### Excerpted passage

────────────────────

So far we have spent most of our time looking at
how a single variable is distributed. All the
statistics we have studied are univariate
statistics. However, as researchers,
we are often more interested in how different
variables may be related to one another. To
investigate, we need bivariate
statistics. In this lab we will
examine ways in which we can describe how two
variables (distributions of the variables) are
related to one another. For this lab we will
focus on describing this relationship as a descriptive
statistic. In a later lab we will return
to this issue, but as an inferential
statistic (within the hypothesis testing
framework).
Let's consider an example: suppose that we're
interested in variables are related to a
person's height (interval-ratio data so we're
looking at the Pearson r test). Our first step
is to identify a variable that we think might be
related (e.g., teenagers height and the average
of their parents' height), and then we examine
how the distributions of each of these variables
co-vary with one another. By co-vary, I
mean, as the values of height go up, what
happens with the corresponding values (your
parent's average height)?
As we have already learned, Variance
(the square of standard deviation) measures how
much the values of a variable deviate from the
mean. Covariance measures how
much a pair of random variables tend to deviate
in the same direction. For example, if we expect
that a teenager's height and their parents
average height are positively related, we should
expect to see that teens who score high above
the mean on height should also be likely to have
parents taller than average. Teens who are
shorter than average should have parents who are
shorter than average.
We're going to look at several aspects of
examining these relationships:
- Starting with graphical displays
(scatterplots)
- Then we'll look at the statistical test (the
Pearon r correlation coefficient)

────────────────────

### Exercise
Transcribe the part of the bivariate statistics passage starting at "We're going to" and ending at "r correlation coefficient)", word for word.

### Listing
────────────────────

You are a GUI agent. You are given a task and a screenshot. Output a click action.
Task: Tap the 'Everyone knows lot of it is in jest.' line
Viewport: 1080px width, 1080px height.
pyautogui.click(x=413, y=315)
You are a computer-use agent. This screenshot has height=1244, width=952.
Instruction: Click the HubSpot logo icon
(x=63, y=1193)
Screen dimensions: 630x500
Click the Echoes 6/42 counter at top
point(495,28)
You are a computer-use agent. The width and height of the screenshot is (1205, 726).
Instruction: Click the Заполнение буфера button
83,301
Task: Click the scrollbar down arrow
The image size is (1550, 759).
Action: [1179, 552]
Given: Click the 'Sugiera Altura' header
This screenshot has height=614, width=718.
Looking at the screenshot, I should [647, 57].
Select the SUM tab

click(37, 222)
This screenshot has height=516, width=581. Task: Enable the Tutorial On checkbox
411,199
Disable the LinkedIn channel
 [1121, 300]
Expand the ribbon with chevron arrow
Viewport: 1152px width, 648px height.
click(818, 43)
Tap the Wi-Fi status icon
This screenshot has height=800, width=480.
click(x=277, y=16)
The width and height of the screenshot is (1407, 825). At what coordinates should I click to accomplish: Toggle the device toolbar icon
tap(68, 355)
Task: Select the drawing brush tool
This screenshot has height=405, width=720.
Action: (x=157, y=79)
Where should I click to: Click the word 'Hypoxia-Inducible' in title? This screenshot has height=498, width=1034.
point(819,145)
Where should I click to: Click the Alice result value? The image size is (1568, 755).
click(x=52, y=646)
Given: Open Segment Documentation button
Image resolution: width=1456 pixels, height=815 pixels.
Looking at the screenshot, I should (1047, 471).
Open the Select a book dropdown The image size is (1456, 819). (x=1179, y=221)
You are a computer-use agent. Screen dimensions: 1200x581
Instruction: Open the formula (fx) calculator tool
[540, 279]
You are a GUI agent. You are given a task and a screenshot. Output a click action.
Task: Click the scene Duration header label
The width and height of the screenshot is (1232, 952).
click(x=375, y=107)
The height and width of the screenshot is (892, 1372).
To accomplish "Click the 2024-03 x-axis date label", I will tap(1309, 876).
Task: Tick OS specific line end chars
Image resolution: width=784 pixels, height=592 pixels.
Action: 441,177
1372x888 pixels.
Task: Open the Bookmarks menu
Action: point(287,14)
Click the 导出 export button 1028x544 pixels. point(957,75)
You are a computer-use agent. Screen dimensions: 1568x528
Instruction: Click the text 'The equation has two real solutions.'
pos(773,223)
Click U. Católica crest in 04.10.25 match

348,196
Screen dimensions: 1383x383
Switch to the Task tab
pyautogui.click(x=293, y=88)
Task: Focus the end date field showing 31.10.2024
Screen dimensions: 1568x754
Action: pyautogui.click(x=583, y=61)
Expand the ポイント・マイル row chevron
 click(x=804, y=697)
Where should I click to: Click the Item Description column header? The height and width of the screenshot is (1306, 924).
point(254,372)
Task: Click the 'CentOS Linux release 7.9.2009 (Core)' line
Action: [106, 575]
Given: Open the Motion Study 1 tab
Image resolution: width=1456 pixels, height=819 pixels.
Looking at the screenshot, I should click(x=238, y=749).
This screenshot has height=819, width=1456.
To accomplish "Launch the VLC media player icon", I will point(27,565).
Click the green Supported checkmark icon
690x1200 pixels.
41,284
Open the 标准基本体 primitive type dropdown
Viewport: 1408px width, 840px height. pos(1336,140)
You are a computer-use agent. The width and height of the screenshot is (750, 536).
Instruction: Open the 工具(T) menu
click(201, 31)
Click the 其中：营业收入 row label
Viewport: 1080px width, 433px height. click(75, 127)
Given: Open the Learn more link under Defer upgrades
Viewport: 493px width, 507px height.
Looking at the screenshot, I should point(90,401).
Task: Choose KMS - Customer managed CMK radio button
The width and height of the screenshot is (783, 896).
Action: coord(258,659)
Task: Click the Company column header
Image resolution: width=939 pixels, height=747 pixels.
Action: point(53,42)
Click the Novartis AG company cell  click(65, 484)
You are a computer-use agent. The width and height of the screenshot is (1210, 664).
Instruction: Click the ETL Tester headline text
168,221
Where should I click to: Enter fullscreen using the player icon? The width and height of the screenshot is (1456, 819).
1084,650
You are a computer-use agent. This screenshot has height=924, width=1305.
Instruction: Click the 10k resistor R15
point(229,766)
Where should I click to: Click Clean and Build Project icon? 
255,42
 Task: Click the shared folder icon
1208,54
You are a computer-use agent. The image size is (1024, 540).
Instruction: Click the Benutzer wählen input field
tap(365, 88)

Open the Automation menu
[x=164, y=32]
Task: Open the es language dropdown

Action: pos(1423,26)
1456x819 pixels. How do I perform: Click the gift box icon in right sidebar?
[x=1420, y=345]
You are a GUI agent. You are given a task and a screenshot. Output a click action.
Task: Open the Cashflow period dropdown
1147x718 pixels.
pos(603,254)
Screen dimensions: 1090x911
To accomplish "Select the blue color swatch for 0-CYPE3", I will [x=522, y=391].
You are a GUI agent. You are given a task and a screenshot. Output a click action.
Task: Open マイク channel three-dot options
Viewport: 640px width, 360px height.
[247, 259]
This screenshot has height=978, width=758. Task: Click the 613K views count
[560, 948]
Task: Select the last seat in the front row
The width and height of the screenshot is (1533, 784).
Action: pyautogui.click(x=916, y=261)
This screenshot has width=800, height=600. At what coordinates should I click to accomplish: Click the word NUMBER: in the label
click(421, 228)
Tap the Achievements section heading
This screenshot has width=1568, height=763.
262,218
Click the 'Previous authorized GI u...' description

────────────────────

### Solution to the exercise
We're going to look at several aspects of
examining these relationships:
- Starting with graphical displays
(scatterplots)
- Then we'll look at the statistical test (the
Pearon r correlation coefficient)